Selected excerpt:
----------------------------------------
TERADYNE, INC.

Nominating and Corporate Governance Committee Charter

 

A. PURPOSE

 

The purpose of the Nominating and Corporate Governance Committee (the “Committee”) is to assist the Board of Directors (the “Board”) of Teradyne, Inc. (the “Company”) in fulfilling its responsibilities to: (i) identify, screen and recommend to the Board appropriate candidates to serve as Directors of the Company, (ii) oversee the evaluation of the Board and its various committees; (iii) develop and recommend to the Board a set of corporate governance principles (the “Corporate Governance Guidelines”) applicable to the Company and monitor compliance with and periodically review such Guidelines, and (iv) oversee and advise the Board with respect to corporate governance matters.

 

B. COMPOSITION AND QUALIFICATIONS

 

The Committee shall be comprised of a minimum of two directors, as appointed by the Board of Directors, whom shall meet the independence requirements as promulgated by the Securities and Exchange Commission (“SEC”), the New York Stock Exchange (the “NYSE”), any exchange upon which securities of the Company are traded, and any governmental or regulatory body exercising authority over the Company, as in effect from time to time. The members of the Committee shall be elected by the Board of Directors at the meeting of the Board of Directors following each annual meeting of stockholders and shall serve until their successors shall be duly elected and qualified or until their earlier resignation or removal. Unless a Chair is elected by the full Board of Directors, the members of the Committee may designate a Chair by majority vote of the full Committee membership.

 

C. MEETINGS AND MINUTES

 

The Committee shall meet as often as it deems necessary, but no less than two times per year, to fulfill its responsibilities. The Committee shall establish its own rules of procedure which shall be consistent with the Bylaws of the Company and this Charter. The Committee may form and delegate authority to subcommittees as it deems appropriate, in accordance with rules and requirements of the SEC, NYSE, and any other applicable regulatory body. The Committee shall report regularly to the Board and shall keep written minutes of its meetings with the books and records of the Company.

 

D. RESPONSIBILITIES AND DUTIES

 

To fulfill its responsibilities and duties the Committee shall:

 

Board and Committee Composition and Nominations

 

1.

 

Establish and periodically review criteria for the selection of new Board and committee members.

 

2.

 

Identify individuals qualified to become Board members and consider nominees proposed by stockholders in accordance with the nomination procedures set forth in the Company’s Bylaws.

 

 

3.

 

Recommend director nominees for election by the stockholders at the next annual or special meeting of stockholders of the Company or appointment by the Board, as the case may be, consistent with the Board’s established selection criteria for new directors.
----------------------------------------
Entries on where items are located
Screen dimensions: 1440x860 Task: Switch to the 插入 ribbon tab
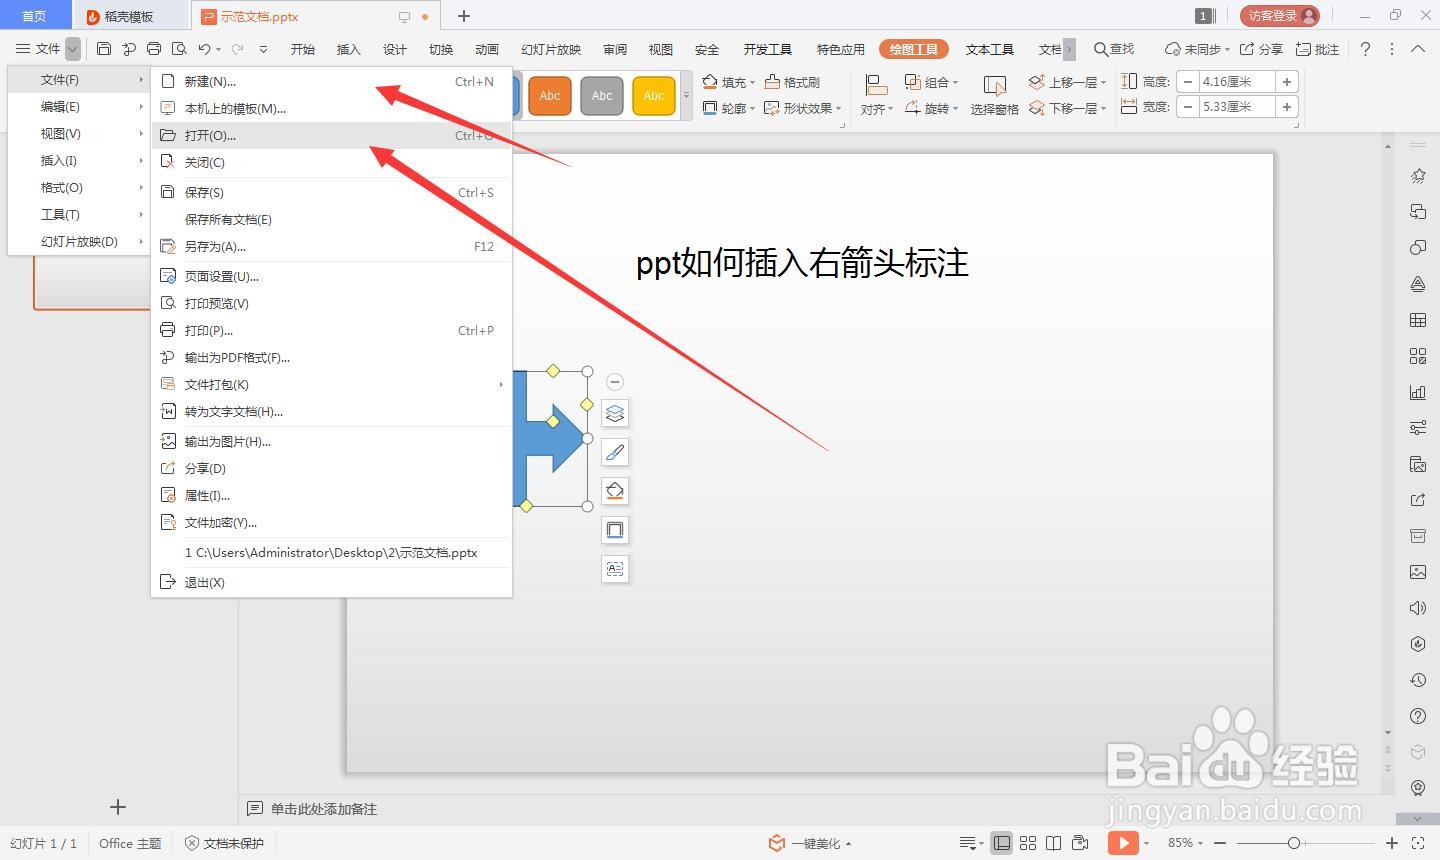point(347,48)
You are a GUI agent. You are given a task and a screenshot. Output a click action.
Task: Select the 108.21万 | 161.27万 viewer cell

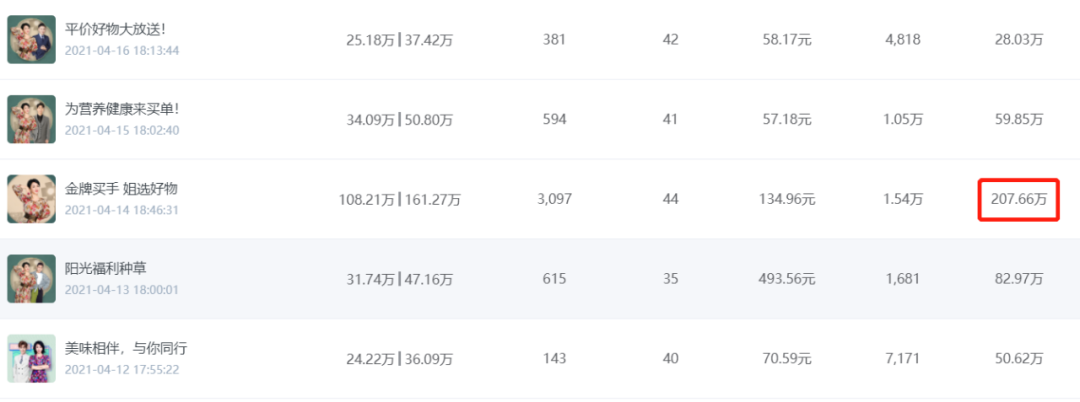tap(399, 199)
----------------------------------------
Task set:
**1.** Summarize the committee charter in two sentences.
**2.** Render this sentence from the committee charter in Spanish: "The Committee shall meet as often as it deems necessary, but no less than two times per year, to fulfill its responsibilities."
**3.** Quote word for word the part of the committee charter that opens with the words containing "Identify individuals qualified" and closes with "for new directors.".

List of solutions:
**1.** Teradyne's Nominating and Corporate Governance Committee assists the Board in identifying and recommending director candidates, overseeing evaluations of the Board and its committees, developing and monitoring the Corporate Governance Guidelines, and advising on corporate governance matters. The Committee must have at least two independent directors elected by the Board, must meet at least twice a year and keep written minutes, and its duties include setting selection criteria, identifying qualified individuals, considering stockholder nominees, and recommending director nominees.

**2.** El Comité se reunirá con la frecuencia que considere necesaria, pero no menos de dos veces al año, para cumplir con sus responsabilidades.

**3.**
Identify individuals qualified to become Board members and consider nominees proposed by stockholders in accordance with the nomination procedures set forth in the Company’s Bylaws.

 

 

3.

 

Recommend director nominees for election by the stockholders at the next annual or special meeting of stockholders of the Company or appointment by the Board, as the case may be, consistent with the Board’s established selection criteria for new directors.